最近, 为了解决客户某个重要的数据库Crash的问题, 从v97fp9升级到了v97fp10.
过了几天, 活动日志满了.早上被客户call起, 急忙赶到现场.
发现是某个应用长时间hold住了最早的事务日志, force不了, 应该是hang住了.
收了数据. 10分钟就找到了RCA. 中了APAR IT08059.
IT08059:
Interrupting a lock escalation may result in a latch not being
released, which in turn may cause subsequent latch contention,
resulting in performance degradation.
The problem can occur on version 9.7 fix pack 10, version 10.1
fix pack 5, or version 10.5 fix pack 5 only.
Analysis of the performance problem will show a latch wait on
the SQLP_LTRN_CHAIN__entry_latch.

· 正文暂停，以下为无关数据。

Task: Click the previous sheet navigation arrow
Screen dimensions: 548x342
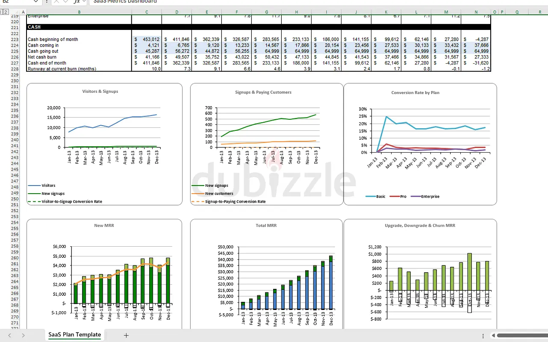Action: tap(9, 336)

The latch may or may not have
an owner, and the owner may or may not be the same transaction
that is requesting the latch.
Waiting on latch type: (SQLO_LT_SQLP_LTRN_CHAIN__entry_latch) -
Address: (7000001c2638260), Line: 106, File: sqlplsc.C
Local Fix:
Try to avoid lock escalation or interrupting a lock escalation.
这个APAR是怎么来的呢? 原来是为了修复APAR IT03126带来的, 真是坑爹啊.
IT03126: APPLICATION PERFORMING LOCK ESCALATION CANNOT BE FORCED
Error description:
An application that is holding a large number of locks may take
a long time to complete lock escalation. As a result, other
applications may experience lock waits, timeouts, deadlocks.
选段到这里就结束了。